> **REQUIREMENT**
Copy these lines verbatim, covering every item.

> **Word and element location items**
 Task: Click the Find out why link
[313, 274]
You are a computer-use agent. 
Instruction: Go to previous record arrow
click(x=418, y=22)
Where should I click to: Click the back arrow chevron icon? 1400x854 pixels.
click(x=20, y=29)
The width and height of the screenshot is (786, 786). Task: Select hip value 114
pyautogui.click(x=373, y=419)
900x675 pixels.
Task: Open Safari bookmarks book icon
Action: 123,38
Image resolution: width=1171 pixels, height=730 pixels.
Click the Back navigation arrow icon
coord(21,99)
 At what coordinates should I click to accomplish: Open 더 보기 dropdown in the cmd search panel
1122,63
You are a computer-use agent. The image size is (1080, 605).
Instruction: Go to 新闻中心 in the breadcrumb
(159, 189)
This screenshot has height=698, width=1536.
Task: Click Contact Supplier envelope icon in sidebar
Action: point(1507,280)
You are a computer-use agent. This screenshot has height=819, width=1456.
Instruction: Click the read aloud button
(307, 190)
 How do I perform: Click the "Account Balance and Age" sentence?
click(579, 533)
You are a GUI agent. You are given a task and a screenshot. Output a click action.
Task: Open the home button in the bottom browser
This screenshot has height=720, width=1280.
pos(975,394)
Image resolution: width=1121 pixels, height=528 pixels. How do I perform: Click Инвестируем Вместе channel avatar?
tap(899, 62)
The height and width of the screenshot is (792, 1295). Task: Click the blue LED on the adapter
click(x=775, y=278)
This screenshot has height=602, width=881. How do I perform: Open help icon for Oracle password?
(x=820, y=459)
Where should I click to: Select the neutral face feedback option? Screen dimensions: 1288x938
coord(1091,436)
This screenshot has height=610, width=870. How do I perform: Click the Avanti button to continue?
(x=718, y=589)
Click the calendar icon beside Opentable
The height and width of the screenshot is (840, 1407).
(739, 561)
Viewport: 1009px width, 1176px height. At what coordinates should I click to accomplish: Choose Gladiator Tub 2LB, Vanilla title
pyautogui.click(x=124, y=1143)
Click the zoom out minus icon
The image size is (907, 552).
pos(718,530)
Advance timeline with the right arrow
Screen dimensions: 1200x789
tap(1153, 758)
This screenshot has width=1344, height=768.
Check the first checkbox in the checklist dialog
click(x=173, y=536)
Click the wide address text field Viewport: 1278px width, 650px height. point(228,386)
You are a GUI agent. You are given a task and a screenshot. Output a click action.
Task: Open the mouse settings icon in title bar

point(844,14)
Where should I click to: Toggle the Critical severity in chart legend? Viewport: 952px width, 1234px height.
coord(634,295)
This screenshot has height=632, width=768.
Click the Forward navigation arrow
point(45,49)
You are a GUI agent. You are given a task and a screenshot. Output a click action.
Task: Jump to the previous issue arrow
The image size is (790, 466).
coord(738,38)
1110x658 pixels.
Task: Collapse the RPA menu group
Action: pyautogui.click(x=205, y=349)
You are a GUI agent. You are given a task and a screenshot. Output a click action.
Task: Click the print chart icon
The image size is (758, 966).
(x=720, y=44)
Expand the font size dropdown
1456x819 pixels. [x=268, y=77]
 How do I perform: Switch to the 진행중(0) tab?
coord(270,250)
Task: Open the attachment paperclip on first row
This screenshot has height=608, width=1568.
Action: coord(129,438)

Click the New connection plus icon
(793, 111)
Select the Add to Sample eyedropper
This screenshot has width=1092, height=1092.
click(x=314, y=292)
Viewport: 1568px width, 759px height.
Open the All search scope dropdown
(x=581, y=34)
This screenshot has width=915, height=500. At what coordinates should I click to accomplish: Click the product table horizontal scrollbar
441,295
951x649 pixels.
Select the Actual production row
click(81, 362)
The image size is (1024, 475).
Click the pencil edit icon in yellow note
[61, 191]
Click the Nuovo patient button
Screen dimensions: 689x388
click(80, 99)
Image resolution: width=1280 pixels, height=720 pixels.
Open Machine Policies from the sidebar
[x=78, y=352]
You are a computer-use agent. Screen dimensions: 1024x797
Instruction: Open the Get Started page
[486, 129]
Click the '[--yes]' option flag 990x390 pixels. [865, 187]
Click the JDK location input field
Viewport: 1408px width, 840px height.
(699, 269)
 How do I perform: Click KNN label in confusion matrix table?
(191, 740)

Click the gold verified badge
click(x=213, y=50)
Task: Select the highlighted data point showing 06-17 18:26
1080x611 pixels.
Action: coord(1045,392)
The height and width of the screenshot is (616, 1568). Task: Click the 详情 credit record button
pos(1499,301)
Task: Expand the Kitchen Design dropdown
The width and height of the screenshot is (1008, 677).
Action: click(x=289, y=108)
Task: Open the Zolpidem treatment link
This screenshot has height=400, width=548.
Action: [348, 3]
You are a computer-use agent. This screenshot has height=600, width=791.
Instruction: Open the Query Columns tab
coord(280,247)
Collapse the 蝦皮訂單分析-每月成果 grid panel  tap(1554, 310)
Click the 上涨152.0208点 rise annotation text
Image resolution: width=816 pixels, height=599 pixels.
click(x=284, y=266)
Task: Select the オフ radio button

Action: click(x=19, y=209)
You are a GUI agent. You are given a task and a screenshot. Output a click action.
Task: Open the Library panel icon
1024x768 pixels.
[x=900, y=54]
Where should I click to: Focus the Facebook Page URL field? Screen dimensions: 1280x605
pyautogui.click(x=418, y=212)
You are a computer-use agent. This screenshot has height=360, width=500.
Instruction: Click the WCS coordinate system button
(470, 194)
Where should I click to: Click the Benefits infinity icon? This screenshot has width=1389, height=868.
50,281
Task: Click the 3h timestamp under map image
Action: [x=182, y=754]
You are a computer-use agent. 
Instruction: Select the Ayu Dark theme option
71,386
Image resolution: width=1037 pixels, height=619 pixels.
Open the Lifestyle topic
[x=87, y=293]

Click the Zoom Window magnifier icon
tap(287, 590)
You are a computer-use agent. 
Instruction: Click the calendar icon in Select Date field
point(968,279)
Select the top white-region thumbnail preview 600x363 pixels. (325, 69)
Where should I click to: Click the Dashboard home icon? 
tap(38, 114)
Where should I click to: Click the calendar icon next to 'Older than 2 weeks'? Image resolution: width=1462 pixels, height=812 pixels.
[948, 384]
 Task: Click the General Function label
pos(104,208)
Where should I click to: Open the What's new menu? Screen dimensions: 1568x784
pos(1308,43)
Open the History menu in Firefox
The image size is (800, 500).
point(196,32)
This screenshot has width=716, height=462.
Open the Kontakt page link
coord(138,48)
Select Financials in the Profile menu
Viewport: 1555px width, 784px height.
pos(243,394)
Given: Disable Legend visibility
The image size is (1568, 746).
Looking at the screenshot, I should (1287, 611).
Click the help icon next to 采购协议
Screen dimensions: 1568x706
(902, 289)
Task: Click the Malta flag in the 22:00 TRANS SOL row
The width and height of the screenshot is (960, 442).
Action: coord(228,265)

> **RESULT BELOW**
 Task: Click the Find out why link
[313, 274]
You are a computer-use agent. 
Instruction: Go to previous record arrow
click(x=418, y=22)
Where should I click to: Click the back arrow chevron icon? 1400x854 pixels.
click(x=20, y=29)
The width and height of the screenshot is (786, 786). Task: Select hip value 114
pyautogui.click(x=373, y=419)
900x675 pixels.
Task: Open Safari bookmarks book icon
Action: 123,38
Image resolution: width=1171 pixels, height=730 pixels.
Click the Back navigation arrow icon
coord(21,99)
 At what coordinates should I click to accomplish: Open 더 보기 dropdown in the cmd search panel
1122,63
You are a computer-use agent. The image size is (1080, 605).
Instruction: Go to 新闻中心 in the breadcrumb
(159, 189)
This screenshot has height=698, width=1536.
Task: Click Contact Supplier envelope icon in sidebar
Action: point(1507,280)
You are a computer-use agent. This screenshot has height=819, width=1456.
Instruction: Click the read aloud button
(307, 190)
 How do I perform: Click the "Account Balance and Age" sentence?
click(579, 533)
You are a GUI agent. You are given a task and a screenshot. Output a click action.
Task: Open the home button in the bottom browser
This screenshot has height=720, width=1280.
pos(975,394)
Image resolution: width=1121 pixels, height=528 pixels. How do I perform: Click Инвестируем Вместе channel avatar?
tap(899, 62)
The height and width of the screenshot is (792, 1295). Task: Click the blue LED on the adapter
click(x=775, y=278)
This screenshot has height=602, width=881. How do I perform: Open help icon for Oracle password?
(x=820, y=459)
Where should I click to: Select the neutral face feedback option? Screen dimensions: 1288x938
coord(1091,436)
This screenshot has height=610, width=870. How do I perform: Click the Avanti button to continue?
(x=718, y=589)
Click the calendar icon beside Opentable
The height and width of the screenshot is (840, 1407).
(739, 561)
Viewport: 1009px width, 1176px height. At what coordinates should I click to accomplish: Choose Gladiator Tub 2LB, Vanilla title
pyautogui.click(x=124, y=1143)
Click the zoom out minus icon
The image size is (907, 552).
pos(718,530)
Advance timeline with the right arrow
Screen dimensions: 1200x789
tap(1153, 758)
This screenshot has width=1344, height=768.
Check the first checkbox in the checklist dialog
click(x=173, y=536)
Click the wide address text field Viewport: 1278px width, 650px height. point(228,386)
You are a GUI agent. You are given a task and a screenshot. Output a click action.
Task: Open the mouse settings icon in title bar

point(844,14)
Where should I click to: Toggle the Critical severity in chart legend? Viewport: 952px width, 1234px height.
coord(634,295)
This screenshot has height=632, width=768.
Click the Forward navigation arrow
point(45,49)
You are a GUI agent. You are given a task and a screenshot. Output a click action.
Task: Jump to the previous issue arrow
The image size is (790, 466).
coord(738,38)
1110x658 pixels.
Task: Collapse the RPA menu group
Action: pyautogui.click(x=205, y=349)
You are a GUI agent. You are given a task and a screenshot. Output a click action.
Task: Click the print chart icon
The image size is (758, 966).
(x=720, y=44)
Expand the font size dropdown
1456x819 pixels. [x=268, y=77]
 How do I perform: Switch to the 진행중(0) tab?
coord(270,250)
Task: Open the attachment paperclip on first row
This screenshot has height=608, width=1568.
Action: coord(129,438)

Click the New connection plus icon
(793, 111)
Select the Add to Sample eyedropper
This screenshot has width=1092, height=1092.
click(x=314, y=292)
Viewport: 1568px width, 759px height.
Open the All search scope dropdown
(x=581, y=34)
This screenshot has width=915, height=500. At what coordinates should I click to accomplish: Click the product table horizontal scrollbar
441,295
951x649 pixels.
Select the Actual production row
click(81, 362)
The image size is (1024, 475).
Click the pencil edit icon in yellow note
[61, 191]
Click the Nuovo patient button
Screen dimensions: 689x388
click(80, 99)
Image resolution: width=1280 pixels, height=720 pixels.
Open Machine Policies from the sidebar
[x=78, y=352]
You are a computer-use agent. Screen dimensions: 1024x797
Instruction: Open the Get Started page
[486, 129]
Click the '[--yes]' option flag 990x390 pixels. [865, 187]
Click the JDK location input field
Viewport: 1408px width, 840px height.
(699, 269)
 How do I perform: Click KNN label in confusion matrix table?
(191, 740)

Click the gold verified badge
click(x=213, y=50)
Task: Select the highlighted data point showing 06-17 18:26
1080x611 pixels.
Action: coord(1045,392)
The height and width of the screenshot is (616, 1568). Task: Click the 详情 credit record button
pos(1499,301)
Task: Expand the Kitchen Design dropdown
The width and height of the screenshot is (1008, 677).
Action: click(x=289, y=108)
Task: Open the Zolpidem treatment link
This screenshot has height=400, width=548.
Action: [348, 3]
You are a computer-use agent. This screenshot has height=600, width=791.
Instruction: Open the Query Columns tab
coord(280,247)
Collapse the 蝦皮訂單分析-每月成果 grid panel  tap(1554, 310)
Click the 上涨152.0208点 rise annotation text
Image resolution: width=816 pixels, height=599 pixels.
click(x=284, y=266)
Task: Select the オフ radio button

Action: click(x=19, y=209)
You are a GUI agent. You are given a task and a screenshot. Output a click action.
Task: Open the Library panel icon
1024x768 pixels.
[x=900, y=54]
Where should I click to: Focus the Facebook Page URL field? Screen dimensions: 1280x605
pyautogui.click(x=418, y=212)
You are a computer-use agent. This screenshot has height=360, width=500.
Instruction: Click the WCS coordinate system button
(470, 194)
Where should I click to: Click the Benefits infinity icon? This screenshot has width=1389, height=868.
50,281
Task: Click the 3h timestamp under map image
Action: [x=182, y=754]
You are a computer-use agent. 
Instruction: Select the Ayu Dark theme option
71,386
Image resolution: width=1037 pixels, height=619 pixels.
Open the Lifestyle topic
[x=87, y=293]

Click the Zoom Window magnifier icon
tap(287, 590)
You are a computer-use agent. 
Instruction: Click the calendar icon in Select Date field
point(968,279)
Select the top white-region thumbnail preview 600x363 pixels. (325, 69)
Where should I click to: Click the Dashboard home icon? 
tap(38, 114)
Where should I click to: Click the calendar icon next to 'Older than 2 weeks'? Image resolution: width=1462 pixels, height=812 pixels.
[948, 384]
 Task: Click the General Function label
pos(104,208)
Where should I click to: Open the What's new menu? Screen dimensions: 1568x784
pos(1308,43)
Open the History menu in Firefox
The image size is (800, 500).
point(196,32)
This screenshot has width=716, height=462.
Open the Kontakt page link
coord(138,48)
Select Financials in the Profile menu
Viewport: 1555px width, 784px height.
pos(243,394)
Given: Disable Legend visibility
The image size is (1568, 746).
Looking at the screenshot, I should (1287, 611).
Click the help icon next to 采购协议
Screen dimensions: 1568x706
(902, 289)
Task: Click the Malta flag in the 22:00 TRANS SOL row
The width and height of the screenshot is (960, 442).
Action: coord(228,265)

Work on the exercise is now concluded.